Trump is championing the causes of domestic economic protection, instead of freedom. His anti-immigration policy is unwarranted and this is not going to help in reviving the US sagging industrial growth. Here’s a report, for Different Truths.
Globalisation was at crossroads at the turn of the century due to East Asian currency meltdown and the failure of Seattle WTO ministerial in 1999. There was a UNCTAD meeting in Bangkok in the early part of 2000 to put globalisation back on track. At the concluding news conference of the UNCTAD meeting, a reporter observed that as per Hindu philosophy, the only thing that is certain in this universe is death and has it become a certainty for globalisation.
But pat came the reply from UNCTAD that globalisation was irreversible and that the world will become one global village one day. Immediately thereafter in 2001, Doha Development Round was launched at the WTO ministerial, providing new lease of life to globalization. More than a decade and a half later, Doha Development round negotiations are yet to be completed and DDA missed several deadlines. Globalisation is again at crossroads with increasing protectionism, regionalism, and bilateral free trade agreements.
Globalisation has helped world trade to grow manifold and several industrialised economies and emerging economies, including India, have greatly benefitted. China, in particular, is the major gainer. With the global recession and jobless growth, globalisation is being challenged, particularly by industrialised nations, which is questioning the very concept of laissez-faire, totally open economy. Today it is the industrialised nations which are dragging their feet, threatening the very concept of open and free trade.
The U.S. President Donald Trump is clearly spearheading this reversal in economic thinking that had the potential to derail the global economic recovery, which was fragile for nearly a decade due to the unprecedented recession.
Trump is championing the causes of domestic economic protection, instead of freedom. His anti-immigration policy is unwarranted and this is not going to help in reviving the US sagging industrial growth. In fact, the better way would be to encourage domestic industries to become more competitive and efficient to take on the competition from China, Germany, and EU, Japan, South Korea, Canada, and Mexico.
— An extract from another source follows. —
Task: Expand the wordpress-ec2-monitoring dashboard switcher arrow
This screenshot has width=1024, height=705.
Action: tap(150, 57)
When India began economic liberalisation process, it was the so-called Bombay Club comprising the then leading Indian Industrialists who opposed reforms, particularly the new and open industrial policy, saying India would be flooded with foreign goods and that Indian industry will die. The fact was they were afraid of competition as they were making an undue profit with obsolete technology as the command economy protected their inefficiency. With reforms, some of those industries, which did not change and become competitive, had a natural death. But new, vibrant and competitive industry came into being. The new generation industry has not only survived but also thrived and faced the challenges of competition. Even some of the public sector undertakings, which changed with the time, thrived in a competitive environment
President Trump’s latest announcement, imposing hefty tariffs on imported steel and aluminum — selectively, in some countries — to protect US producers is certainly a regressive step.
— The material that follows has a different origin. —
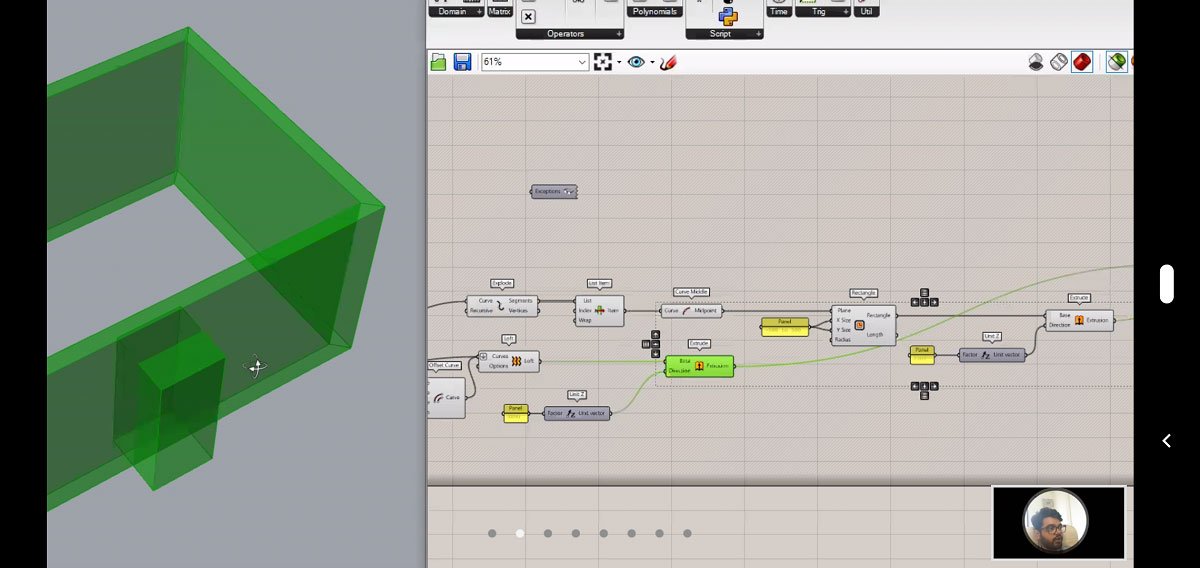
Task: Click the red sketch markup tool icon
Action: 668,62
Trump’s trade war, though dangerous, is triggered by its huge trade deficit, particularly with China. This resulted in Trump announcing a 25 percent hike in import duty on steel and 10 percent in aluminum. U.S global trade is valued at $5 trillion and the trade deficit is over $500 billion, which is mostly with China. Economists fear that this steep hike in import tariff could damage the U.S economy by raising costs for U.S manufacturers and consumers while prompting its trading partners to impose their own levies on U.S. exporters. With other countries planning retaliatory measures, the prospect of a global trade war looms large.
Of course, Trump has exempted from this tariff hike U.S neighbouring countries like Canada and Mexico, which account for nearly 10 million tonnes of steel exports to U.S. Brazil, which accounts for almost 5 million tones exports to the US might be affected.
India exports just 0.85 million tonnes of steel to U.S. United States accounts just 2 percent of India’s steel exports and 6 percent of total aluminum exports. Although the short-to-medium term impact could be minimum, India could witness dumping by U.S-hit exporters like South Korea and Russia. China too could resort to dumping and this may come at a time when Indian steel industry is in the process of recovery after a few years of slowdown. Also, the possible diversion of 6.4 million tonnes of steel and 3.7 million tones of aluminum to the global market will drive down prices, affecting the domestic realisation of homegrown producers.
In sum, Trump’s action is not a good move as this would put global trade and economy to jeopardy besides hitting hard globalisation, which was slowly taking firm root. Free and open economy is any day better than restrictive economy and protectionism. The past experience clearly suggests that restrictive practices did not help any economy in the medium to long-term. One only hopes Trump realises his mistake and mends his ways for the benefit of the U.S. as well as global industry.